El TC ha establecido que el derecho a la prueba, atendido a su rango constitucional, permitirá la admisión y valoración por el juez de aquella prueba obtenida vulnerando una norma de carácter infraconstitucional.

En estos términos se manifiesta la STC 114/1984, de 29 de noviembre, en la que en su FJ 4 º aduce ad litteram que:»[…] el problema de la admisibilidad de la prueba ilícitamente obtenida se perfila siempre en una encrucijada de intereses, debiéndose así optar por la necesaria procuración de la verdad en el proceso o por la garantía -por el ordenamiento en su conjunto- de las situaciones jurídicas subjetivas de los ciudadanos.
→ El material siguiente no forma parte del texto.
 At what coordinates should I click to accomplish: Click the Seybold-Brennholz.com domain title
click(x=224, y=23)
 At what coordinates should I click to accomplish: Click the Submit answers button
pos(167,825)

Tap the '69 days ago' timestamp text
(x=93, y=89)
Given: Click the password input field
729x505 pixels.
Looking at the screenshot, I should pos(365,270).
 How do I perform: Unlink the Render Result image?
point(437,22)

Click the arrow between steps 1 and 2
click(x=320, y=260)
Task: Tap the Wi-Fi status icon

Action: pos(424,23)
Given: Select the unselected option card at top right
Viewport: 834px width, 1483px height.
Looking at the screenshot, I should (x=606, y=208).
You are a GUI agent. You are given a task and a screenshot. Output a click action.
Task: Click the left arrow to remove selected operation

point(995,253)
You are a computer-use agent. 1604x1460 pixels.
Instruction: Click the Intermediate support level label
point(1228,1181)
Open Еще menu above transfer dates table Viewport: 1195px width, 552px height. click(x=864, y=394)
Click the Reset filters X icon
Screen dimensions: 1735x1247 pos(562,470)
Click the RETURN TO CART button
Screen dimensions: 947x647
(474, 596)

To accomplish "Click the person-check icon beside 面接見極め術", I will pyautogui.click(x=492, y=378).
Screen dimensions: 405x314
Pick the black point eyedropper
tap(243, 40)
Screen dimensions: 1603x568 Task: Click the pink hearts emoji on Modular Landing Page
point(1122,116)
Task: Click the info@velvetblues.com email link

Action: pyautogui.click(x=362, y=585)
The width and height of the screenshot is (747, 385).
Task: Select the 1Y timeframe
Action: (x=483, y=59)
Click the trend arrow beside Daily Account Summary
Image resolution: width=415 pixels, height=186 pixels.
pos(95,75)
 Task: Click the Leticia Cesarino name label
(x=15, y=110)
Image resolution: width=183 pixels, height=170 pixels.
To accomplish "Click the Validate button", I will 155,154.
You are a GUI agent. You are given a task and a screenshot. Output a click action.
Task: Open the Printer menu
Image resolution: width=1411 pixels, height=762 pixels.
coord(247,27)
Estas últimas acaso pueden ceder ante la primera exigencia cuando su base sea estrictamente infraconstitucional, pero no cuando se trate de derechos fundamentales que traen su causa, directa e inmediata, de la norma primera del ordenamiento. En tal supuesto puede afirmarse la exigencia prioritaria de atender a su plena efectividad, relegando a un segundo término los intereses públicos ligados a la fase probatoria del proceso.»

El TS ha establecido que los arts. 287 LEC y 11.1 LOPJ tienen como objetivo evitar la obtención de pruebas vulnerando derechos fundamentales, por lo que la inefectividad de las mismas encuentra cobijo en los supuestos relativos a colisiones entre el derecho a la prueba y otro derecho fundamental. En consecuencia, de existir un conflicto de intereses entre el derecho a la prueba y un bien de rango inferior al constitucional, éste último cedería ante el primero.

En esta dirección la STS nº 839/2009, Sala 1.ª, de lo Civil, de 29 de diciembre de 2009 (núm. de Recurso 1869/2005), F.J. 3, pone de relieve que:

» […] El motivo ha de decaer en tanto la norma que se afirma como infringida se refiere a un supuesto distinto del que plantea la parte. Dicho art. 287 de la Ley de Enjuiciamiento Civil, como, con carácter más general, el art. 11.1 de la Ley Orgánica del Poder Judicial, lo que trata de prevenir es la posibilidad de que se obtengan pruebas mediante procedimientos ilícitos que vulneren derechos fundamentales y que dichas pruebas logren efectividad en el proceso. La proclamada inefectividad de las mismas queda determinada legalmente por el hecho de que se haya obtenido la prueba con infracción de un derecho fundamental de rango igual o superior al del propio derecho a la prueba, lo que resulta distinto del supuesto -que, al parecer, denuncia la parte- de que se entienda que su admisión en el proceso, o su práctica en él, le produce indefensión ( sentencia del Tribunal Constitucional 64/1986, de 21 mayo), cuestión que resulta absolutamente ajena a lo dispuesto por la norma que se dice infringida; por lo que, como ya se dijo, el motivo ha de ser desestimado.»

En idénticos términos se pronuncia la STS 109/2011, Sala de lo Civil (Sección 1. ª), de 2 marzo de 2011, núm. de Recurso 1821/2007, F.J. 2.

Por lo tanto, de aportarse los correos o WhatsApp entre letrados de las partes, estaríamos ante un conflicto entre el derecho del letrado a utilizar todos los medios de prueba pertinentes para la defensa de su cliente y la vulneración del secreto profesional. De manera que, ponderando los intereses en juego, y sin perjuicios de las reclamaciones que pudieran plantearse desde un punto de vista deontológico ante el Colegio de Abogados, y aun no obteniéndose una autorización previa de este, el tribunal podría decidir por entender la prueba aportada por la empresa era útil, necesaria y pertinente dado que la prohibida por la ley es únicamente aquella que se obtenga vulnerando un derecho fundamental, y así lo acordó la Sala de lo Social del TSJ de Madrid, sección 1, en su sentencia del 26 de mayo de 2023 ( ROJ: STSJ M 6251/2023 – ECLI:ES:TSJM:2023:6251 ).

Finalizo la presente aportación amigo lector, esperando le sea útil.